Figure 5. PdeL and PdeH regulate intracellular cAMP levels during pathogenesis.

Loss of PDEL and PDEH leads to increased accumulation of cAMP levels. Bar chart showing quantification of intracellular cAMPs in the mycelia of the indicated strains cultured for 2 days in complete medium. Two biological repetitions with three replicates were assayed. The error bars represent SD of three replicates.

Figure 6. Appressorium formation assays.

(A) Conidia of each strain were incubated on hydrophobic surfaces for 24 hours (up panel); hyphal plugs of each strain were incubated on hydrophobic surfaces for 48 hours (bottom panel). (B) Conidia of each strain were incubated on hydrophilic surfaces for 24 hours.

Figure 7. The loss of PDEH leads to reduced pathogenicity and induction of strong plant defense responses.

(A) Spraying assay. Five milliliters of conidial suspension (5×10⁴ spores/ml) of each strain were sprayed on rice seedlings. Diseased leaves were photographed 7 days after inoculation. (B) Detached leaf assay. The hyphal plugs of each strain were placed onto the upside of detached rice seedling leaves. Diseased leaves were photographed 5 days after inoculation. (C) Observation of infectious growth. Excised rice sheath from 4-week-old rice seedlings was inoculated with conidial suspension (5×10⁴ spores/ml of each strain). Infectious growth was observed 48 hours after inoculation. (D) The expression of rice pathogenesis-related (PR) genes over time after inoculation. The transcriptional expression of PR1a and PBZ1 in the infected rice was analyzed using quantitative RT-PCR. The graph was generated with three replicates in a representative data set, and similar results were obtained in another independent biological repetition. The error bars indicate SD of three replicates.

Figure 8. PdeL and PdeH are related to the activity of extracellular laccases.

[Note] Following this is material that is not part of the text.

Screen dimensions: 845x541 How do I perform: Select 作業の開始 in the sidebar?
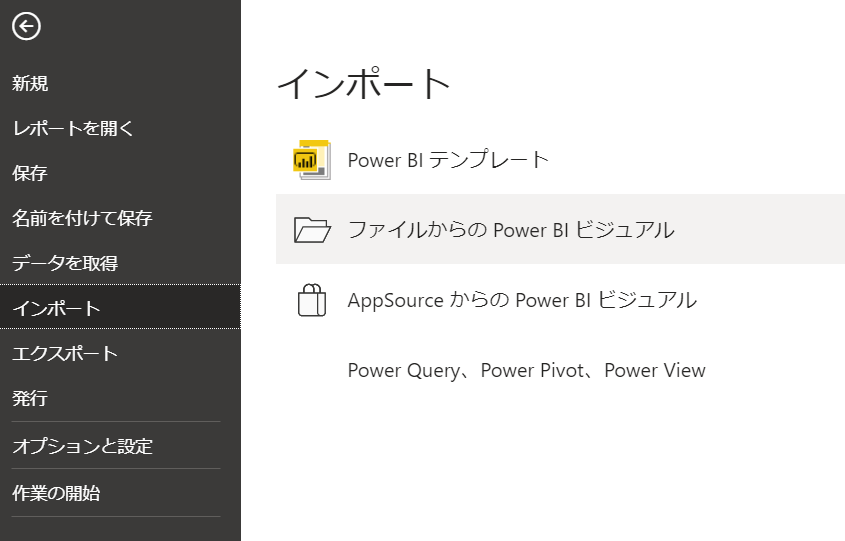(56, 493)
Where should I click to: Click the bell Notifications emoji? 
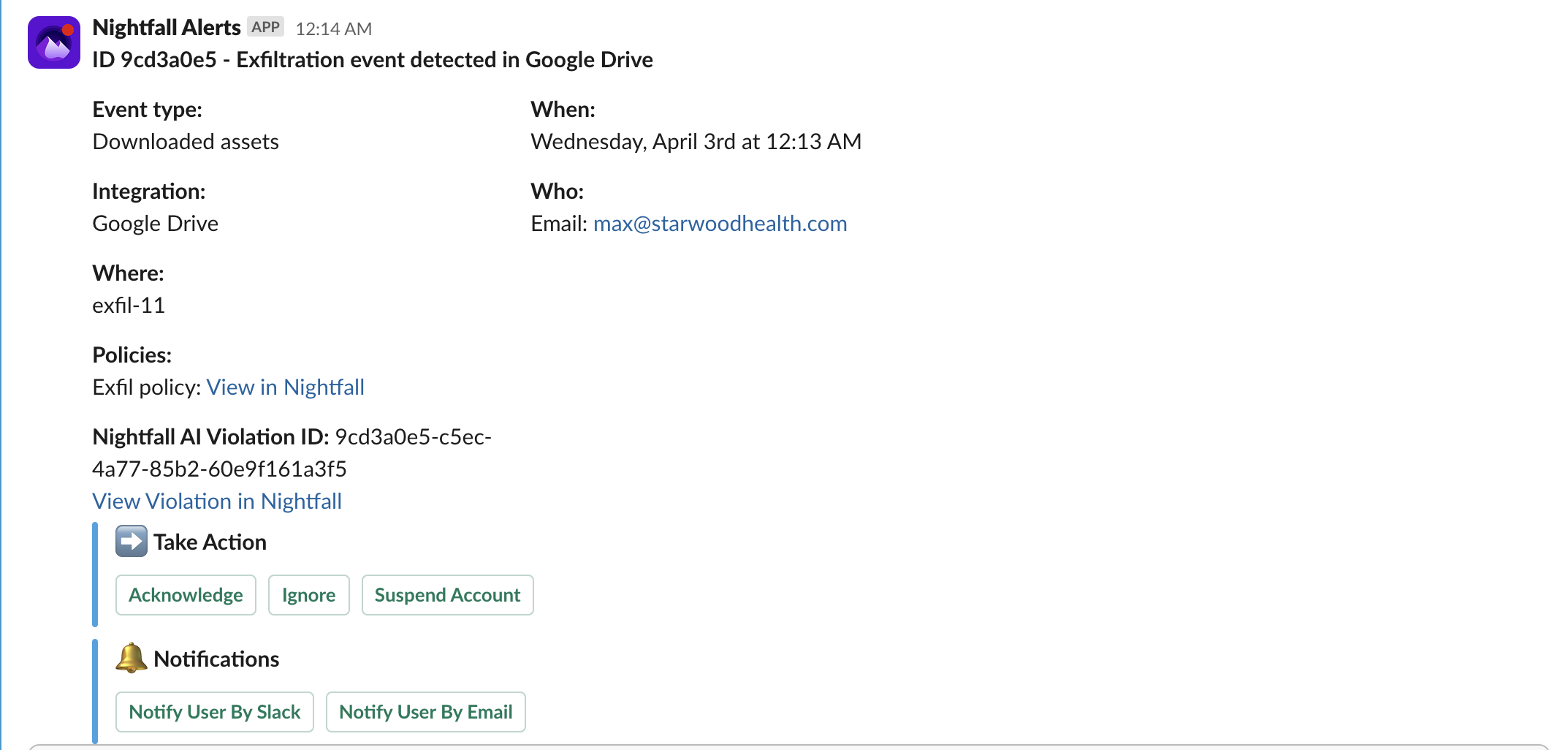(x=132, y=658)

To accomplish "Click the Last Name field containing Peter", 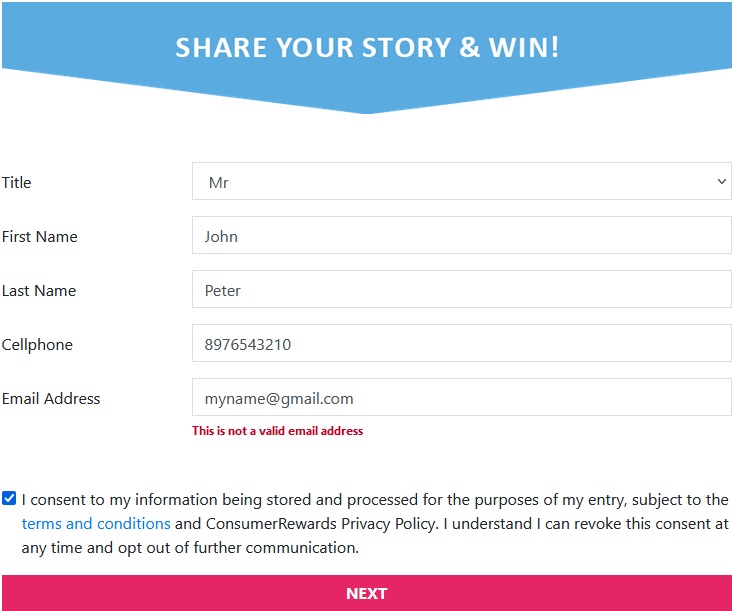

(A) Laccase activity was tested on CM agar medium containing 0.2 mM ABTS at final concentration. Discoloration was observed on day 2. (B) Laccase activity measured by ABTS oxidizing test (see Materials and Methods for details). (C) Quantitative RT-PCR analysis of two laccase genes in wild type and mutants. Expression data were normalized using the ACTIN gene. Error bars represent standard deviation.

Figure 9. Functional categorization of the consensus genes.

(A) Expression profiles were combined and showing PdeL- and PdeH-dependent. (B) Up-regulation and down-regulation of more than two-fold change genes were grouped according to their putative function (see Supplemental data for details).

Figure 10. PTH11 gene expression in ΔpdeH and ΔpdeL mutants.

RNA was extracted from mycelia cultured in liquid CM medium for 2 days. ACTIN was used for normalization, and the values were calculated by 2^-ddCT methods with quantitative RT-PCR data. Values represent mean ±SD from two independent experiments with three replicates each. Asterisk indicates significant differences at P = 0.01.

Figure 11. Assessment for appressorium formation and pathogenicity of PdeH targeted gene deletion mutants.

Gene expression was assessed according to description in text. Appressorium formation and pathogenicity assessment were also performed as described in text.